Centra Tilba was hot and humid as I stopped for tea and scones at Eumm-tea. The town was alive with people as I searched the Tilba Woodturning Gallery for a gift for my parents 50th wedding anniversary; the reason for this trip to the mountains.  The gift secured, it was onwards to Jindabyne, via the twists and turns of Brown Mountain. At Nimmitabel, I detoured from my usual route through Cooma, taking Springfield Road through Dalgety to Jindabyne. This route is quite deserted with fast gravel roads and sheep being herded. The gravel was compact and the roads relatively straight meaning you could travel at 100km/h with reasonable confidence; unlike the loose gravel that can be found in some of the mountain areas. While not quite as good as the Cooma route, it was nevertheless a great experience taking the road less travelled.

The next day was a lovely affair, celebrating my parents 50th wedding anniversary. This is a great achievement and one I hope to emulate; although being 78 years old as I will have to be, can be put off for a while. A good breakfasted at the Parc Cafe next to the National Park’s office set the stage for our hike from Thredbo to Kosciuszko.

Pleasingly, the previous nights’ storm had largely eliminated the smoke haze leaving a clear, windy day for the return trek from the Thredbo chair lift to the summit. Thredbo is easily accessible from Jindabyne, being only 30 minutes along the Alpine Way. The walk is moderately hard, with raised decking most of the way to protect the environment from erosion. Taking around four hours, it is a great summer walk and is so different from the mountain when it is covered in snow.

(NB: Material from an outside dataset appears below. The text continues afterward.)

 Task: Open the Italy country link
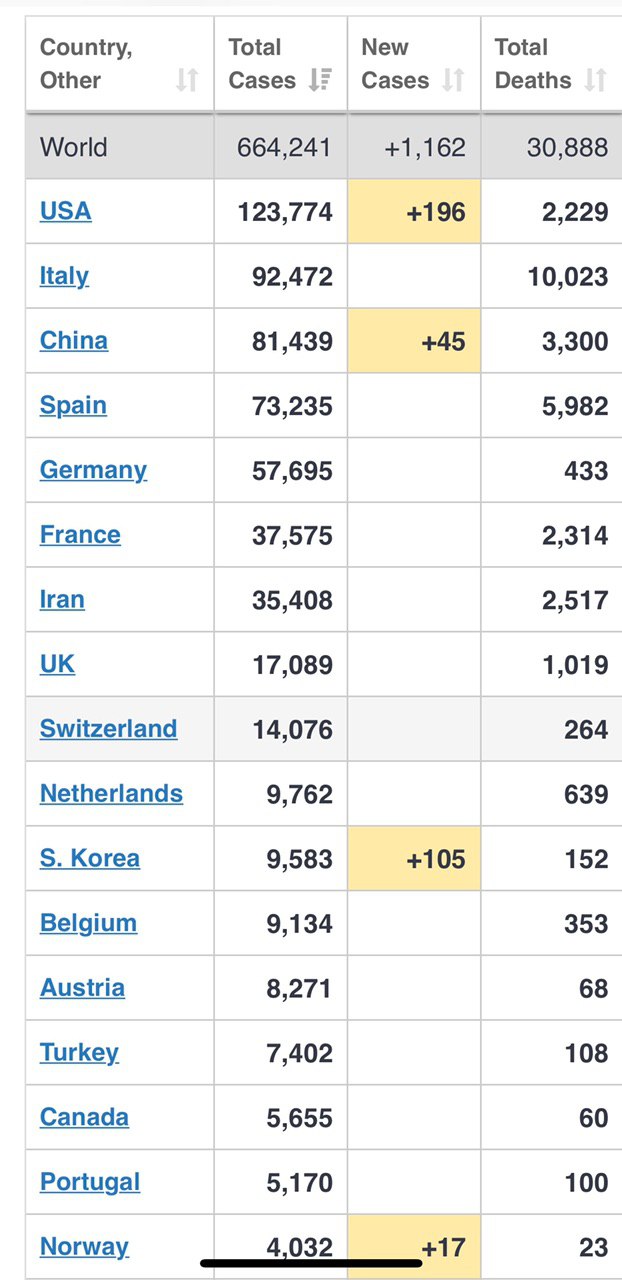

Saying our goodbyes the next morning, it was cold and overcast as I rode out of Jindabyne. Taking the Snowy Mountains Highway to Tumut, the initial section was completed in watery sunshine before a deep mist overtook the entire mountain. This section had visibility down to 3-5 metres, being both a glorious and worrying sight. Dead kangaroos littered the road and it looked like a place bikers should not be at that time. Pushing on with care, the mist cleared as I neared the town of Adaminaby; home to the Big Trout. Created by artist Andy Lomnici in1969 and then restored in 2010, you have to love this about Regional Australia. There are many of this kind of enormous flora and fauna including bananas, pineapples, sheep and the Big Prawn in Ballina.

After warming up at the cafe and taking photos of the Big Trout, I rode on and the next 130km to Tumut was absolute bliss. The sun broke through the clouds, burning off the remainder of the mist and elevating the temperature to mid-twenties. This is an area of fast winding roads mixed with sharp hairpin turns as I rode through Kosciuszko National Park. Along the road, there are many signs warning drivers of wildlife ahead; everything from kangaroos to wombats to wild horses. The latter I did, in fact see as there was a young horse standing right on the road.

Stopping at Tumut, I filled up on petrol, food and caffeine, fortifying myself for several hours of freeway riding that would be necessary to get me back to Sydney in time. Once again, this was a great trip, as I enjoyed the variety of riding conditions, people I meet along the way and the celebration of my parents’ wedding anniversary.